## Student’s Question: Unique Limits of Convergent Nets and Separation Axioms

Earlier this week in lecture, my class went over the proof that convergent nets in a Hausdorff space necessarily have unique limits. Actually, the majority of my students don’t know what nets are, so we proved this result in the special case of sequences; however, the argument is the same. After finishing the proof, I told my students that the converse is not true: there exists a non-Hausdorff space in which convergent sequences have unique limits. I did not give them an example; I did them one better by asking them to find such a space on their next problem set! It is true, however, a space in which every convergent net has a unique limit is Hausdorff.

Proposition. $(X,\tau)$ is a Hausdorff space if and only if every net has at most one limit.

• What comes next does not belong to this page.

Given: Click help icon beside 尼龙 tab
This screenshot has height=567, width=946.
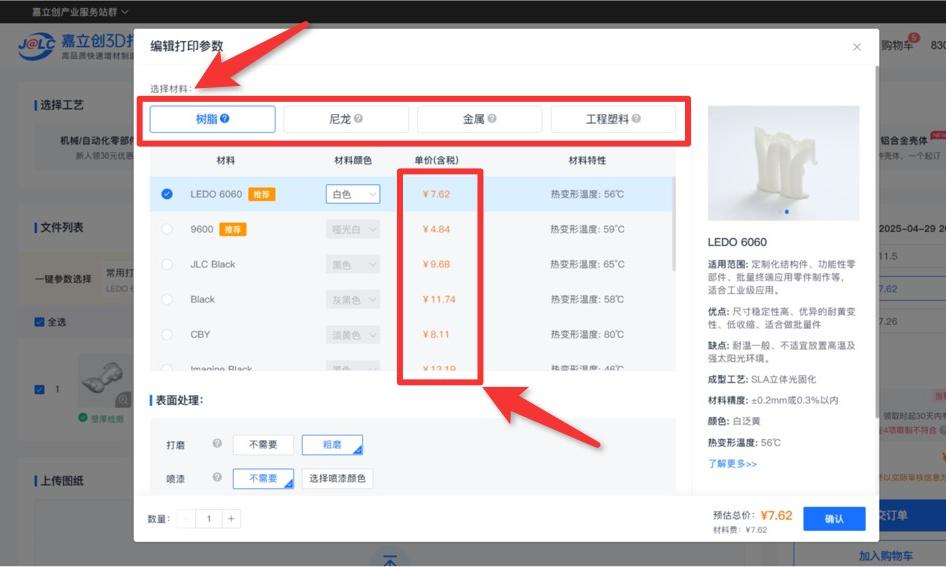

Proof. I leave the $\Rightarrow$ direction as an exercise. Suppose $(X,\tau)$ is not Hausdorff, and let $x,y\in X$ be distinct points with no disjoint neighborhoods. Let $\mathcal{N}_{x}$ and $\mathcal{N}_{y}$ respectively denote the collections of open neighborhoods of $x$ and $y$. Partially order the product $\mathcal{N}_{x}\times\mathcal{N}_{y}$ by $U_{\beta}\times V_{\beta}\geq U_{\alpha}\times V_{\alpha}$ $\Leftrightarrow U_{\beta}\subset U_{\alpha}$ and $V_{\beta}\subset V_{\alpha}$ to obtain a directed set. By assumption, for every $U_{\alpha}\times V_{\alpha}\in\mathcal{N}_{x}\times\mathcal{N}_{y}$, we can choose $z_{\alpha}\in U_{\alpha} \times V_{\alpha}$ to obtain a net $(z_{\alpha})$.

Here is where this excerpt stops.